IMPROVING RISK AWARENESS 

Kiel researchers believe that new technology may allow the driving forces behind marine natural disasters to be quantified for the first time. Improved imaging techniques now generate an extremely detailed view of structures on and beneath the seafloor, often by the use of remotely operated or autonomous subsea vehicles, or by the new technique of 3D P-cable seismology.
This new technology means that the science of geodesy, the exact measurement of the Earth, can be extended from the land to the ocean for the first time, and allows geodetic measurements from onshore and offshore to be combined. Submarine geodesy is a completely new field. Among other uses, its development will make it possible to map earthquake-related tension at the bottom of the sea. Undersea drones are another new technology. They will allow researchers to examine volcanic hazards much more precisely than before. Added together, these advances will allow natural science to improve the risk assessment studies conducted in Kiel for public benefit worldwide.

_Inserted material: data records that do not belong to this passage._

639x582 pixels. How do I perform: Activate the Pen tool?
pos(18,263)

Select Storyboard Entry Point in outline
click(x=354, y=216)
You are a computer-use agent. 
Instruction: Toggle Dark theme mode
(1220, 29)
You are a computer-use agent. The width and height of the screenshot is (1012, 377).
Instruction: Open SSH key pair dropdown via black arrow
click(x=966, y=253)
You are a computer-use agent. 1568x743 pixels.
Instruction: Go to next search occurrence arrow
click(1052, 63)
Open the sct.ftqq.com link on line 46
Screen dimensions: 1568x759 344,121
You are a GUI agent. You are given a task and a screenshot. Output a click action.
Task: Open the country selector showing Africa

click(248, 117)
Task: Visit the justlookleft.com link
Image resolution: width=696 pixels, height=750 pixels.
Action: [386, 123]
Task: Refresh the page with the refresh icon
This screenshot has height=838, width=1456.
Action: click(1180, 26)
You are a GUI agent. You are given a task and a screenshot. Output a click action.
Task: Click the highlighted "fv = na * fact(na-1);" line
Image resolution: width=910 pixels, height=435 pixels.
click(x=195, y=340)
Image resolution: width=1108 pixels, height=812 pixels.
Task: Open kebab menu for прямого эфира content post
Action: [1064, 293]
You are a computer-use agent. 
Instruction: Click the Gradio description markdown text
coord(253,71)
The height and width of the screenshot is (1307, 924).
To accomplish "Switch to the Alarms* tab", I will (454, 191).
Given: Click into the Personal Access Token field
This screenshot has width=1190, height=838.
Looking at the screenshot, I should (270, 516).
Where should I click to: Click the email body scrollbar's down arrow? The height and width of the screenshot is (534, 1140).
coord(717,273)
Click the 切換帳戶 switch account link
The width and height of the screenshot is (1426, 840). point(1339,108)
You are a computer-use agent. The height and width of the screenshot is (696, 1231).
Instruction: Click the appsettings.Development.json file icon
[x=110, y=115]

In the past, research on natural hazards has usually focused on individual risks, such as earthquakes, submarine avalanches or volcanic eruptions. Methodological innovations such as novel time-series analysis, and technological developments like seafloor geodesy, make it possible to take an integrated approach to investigating multiple oceanic hazards in a specific region or place. The working groups in Kiel have a unique ability to use these new techniques for shoreline-crossing research on oceanic hazards, and on the underlying processes which threaten coastal communities.